Attorney general files suit against Shake A Paw in Lynbrook


After years of customers alleging that Shake a Paw stores in Lynbrook and Hicksville sold them sick puppies that eventually died, and following rallies against the businesses, the New York state attorney general’s office has filed suit against the establishments.

Shake a Paw — at both of its locations — sold dogs that came from puppy mills while telling customers they were from legitimate breeders, alleged a lawsuit filed in Nassau County Supreme Court by Attorney General Letitia James’s office Dec. 16.

Many of the puppies had serious illnesses, including pneumonia, breathing problems, infections and congenital defects, and several had parasites, according to the suit. Customers allege that certain issues were kept hidden from them, and the stores are accused of doctoring health certificates, advertising healthy dogs for sale and lying about the breeds, according to the filing.

“When New Yorkers purchased puppies from Shake A Paw, they did not expect to bring home dogs in such heartbreaking and horrifying conditions,” James said in a statement. “Today, we are holding Shake A Paw accountable for their unlawful and inhumane actions by filing a lawsuit to permanently ban the company from selling puppies any longer, as well as to recoup what consumers paid. Animal mistreatment is despicable and will not be tolerated.”

When a Herald reporter called to seek comment about the suit Monday, a Shake a Paw employee hung up, and further requests for comment from the storeowner were not returned directly at press time.

Richard Hamburger, a lawyer representing Shake A Paw, emailed the Herald a statement on behalf of the business, denying all allegations, noting that the businesses are cooperating with the state’s investigation.

“Shake a Paw has never knowingly sold a sick puppy, or knowingly misrepresented the pedigree, or breeder from whom the puppy was acquired,” the statement said. “On the rare occasion when a sold puppy has taken ill, Shake A Paw has reimbursed veterinary bills up to the sales price, given a full refund or exchanged the puppy for another.”

The statement also said that the store does not purchase dogs from puppy mills, and noted that the state Department of Agriculture and Markets found the stores to be in compliance after “numerous unannounced inspections.”

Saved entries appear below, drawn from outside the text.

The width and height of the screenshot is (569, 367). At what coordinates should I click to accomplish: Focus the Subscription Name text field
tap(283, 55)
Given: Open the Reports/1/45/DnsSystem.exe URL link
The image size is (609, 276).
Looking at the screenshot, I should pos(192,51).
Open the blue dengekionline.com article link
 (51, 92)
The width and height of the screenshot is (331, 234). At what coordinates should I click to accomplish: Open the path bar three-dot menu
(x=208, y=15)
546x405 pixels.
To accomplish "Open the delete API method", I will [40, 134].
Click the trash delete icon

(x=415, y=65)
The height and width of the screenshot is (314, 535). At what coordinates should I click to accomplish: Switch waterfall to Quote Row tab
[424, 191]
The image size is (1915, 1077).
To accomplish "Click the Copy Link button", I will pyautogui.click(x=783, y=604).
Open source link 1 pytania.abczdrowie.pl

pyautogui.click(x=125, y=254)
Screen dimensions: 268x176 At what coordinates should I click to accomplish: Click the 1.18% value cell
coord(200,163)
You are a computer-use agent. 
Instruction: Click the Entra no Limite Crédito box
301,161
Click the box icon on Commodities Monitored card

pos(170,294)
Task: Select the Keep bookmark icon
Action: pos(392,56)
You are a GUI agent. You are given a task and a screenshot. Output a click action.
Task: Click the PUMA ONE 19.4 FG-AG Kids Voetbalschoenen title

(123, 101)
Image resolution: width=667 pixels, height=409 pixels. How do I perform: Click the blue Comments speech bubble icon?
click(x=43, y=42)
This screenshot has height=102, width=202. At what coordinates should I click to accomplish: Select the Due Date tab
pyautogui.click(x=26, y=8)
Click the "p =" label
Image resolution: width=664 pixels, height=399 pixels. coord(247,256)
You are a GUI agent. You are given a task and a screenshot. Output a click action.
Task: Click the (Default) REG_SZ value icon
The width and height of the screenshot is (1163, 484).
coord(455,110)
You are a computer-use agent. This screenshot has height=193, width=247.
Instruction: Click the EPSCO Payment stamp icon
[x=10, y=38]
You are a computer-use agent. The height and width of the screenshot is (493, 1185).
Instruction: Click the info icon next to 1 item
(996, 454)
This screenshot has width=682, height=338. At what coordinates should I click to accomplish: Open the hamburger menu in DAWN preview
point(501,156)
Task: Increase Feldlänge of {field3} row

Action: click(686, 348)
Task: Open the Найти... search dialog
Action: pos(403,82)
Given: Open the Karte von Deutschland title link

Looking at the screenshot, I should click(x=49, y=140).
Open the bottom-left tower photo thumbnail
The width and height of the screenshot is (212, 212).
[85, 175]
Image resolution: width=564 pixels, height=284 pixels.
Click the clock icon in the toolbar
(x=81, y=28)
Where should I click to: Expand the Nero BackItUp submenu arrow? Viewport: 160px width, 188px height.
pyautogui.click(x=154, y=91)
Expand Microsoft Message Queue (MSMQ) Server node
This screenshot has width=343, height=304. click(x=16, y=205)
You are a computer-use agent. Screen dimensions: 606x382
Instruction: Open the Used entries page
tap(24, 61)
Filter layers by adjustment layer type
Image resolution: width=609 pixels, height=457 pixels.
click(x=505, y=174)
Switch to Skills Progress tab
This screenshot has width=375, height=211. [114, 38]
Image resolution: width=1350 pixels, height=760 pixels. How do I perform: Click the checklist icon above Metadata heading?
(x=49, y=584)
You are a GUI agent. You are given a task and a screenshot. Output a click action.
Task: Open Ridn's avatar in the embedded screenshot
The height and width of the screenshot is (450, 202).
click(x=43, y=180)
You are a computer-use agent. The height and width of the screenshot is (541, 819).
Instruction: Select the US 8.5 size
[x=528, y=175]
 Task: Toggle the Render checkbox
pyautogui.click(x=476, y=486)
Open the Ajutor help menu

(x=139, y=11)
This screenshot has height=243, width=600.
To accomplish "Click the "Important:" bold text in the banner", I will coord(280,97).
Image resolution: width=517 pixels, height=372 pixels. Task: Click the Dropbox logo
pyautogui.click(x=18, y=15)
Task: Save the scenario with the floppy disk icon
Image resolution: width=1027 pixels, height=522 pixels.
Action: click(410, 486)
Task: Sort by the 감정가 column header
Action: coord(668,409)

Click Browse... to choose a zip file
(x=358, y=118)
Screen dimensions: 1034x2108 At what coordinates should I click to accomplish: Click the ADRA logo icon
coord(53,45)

Hamburger called the suit “reckless,” and said it “threatens to destroy the good will and reputation of a good and decent small business that has, over the past 28 years, brought joy to 80,000 loyal and highly satisfied Long Island pet owners and their families.”

According to the claim, at least nine dogs that Shake A Paw sold “died soon after sale” from various ailments, and many customers paid “hundreds of dollars of unnecessary additional goods and services,” and sometimes thousands of dollars. Many owners also had to quickly take their new dogs to the vet, racking up bills that Shake A Paw did not reimburse them for.

Since 2016, the attorney general’s office has received 99 complaints about the stores, while the Better Business Bureau received another 33 complaints, leading to investigations into the establishment’s practices.

In a probe into veterinary records for 408 dogs sold at Shake A Paw, James’s office found that about half of them had infections, coughing, sneezing or breathing problems, more than half were infected with parasites, and 10 percent suffered from pneumonia.

James is seeking restitution and civil penalties from the shops.

Complaints against the stores have occurred for years. In 2018, Oceanside resident Heidi Cohen said that she purchased a male French mastiff named Izzy as a gift for her boyfriend, Michael Thompson, and the puppy immediately developed health problems. Cohen said she purchased the dog at the Lynbrook location, at 1 Atlantic Ave., and just hours later it was coughing uncontrollably. She added that when she called Shake A Paw, employees there would not put the owner on the phone.

The family took the dog to the veterinarian about six times over four weeks, Thompson said, adding that Izzy had to be hooked up to breathing machines at home. He said Shake A Paw covered the veterinary expenses, but would not pay any bills above the amount Cohen paid for the dog. Thompson said that Izzy eventually got better, but the ordeal was hard for her boys to deal with.

Around the same time, Jessica Tagliarino said that a few of her relatives had had problems with puppies purchased at Shake A Paw. “I know three dogs purchased there by my family members,” she said. “All needed surgeries, all were different breeds and had different reasons. One died too young, at 2 years old.”

Last year, Marisa Soto, of Staten Island, said she purchased two dogs at the Lynbrook location, and each of them died. The first, an 8-week-old Chiweenie — a cross between a Chihuahua and a dachshund, which the family named Betty — developed a cough and died three days later. The replacement, an 8-week-old dachshund, which they named Dottie, got sick, developed diarrhea and had to be euthanized.

In October 2020, dozens of people gathered outside of the Lynbrook store for a rally against the businesses’ practices. Chants of “Adopt, don’t shop!” and “There’s no excuse for animal abuse!” echoed outside from protesters who gathered after a number of customers reported buying puppies there that got sick and died.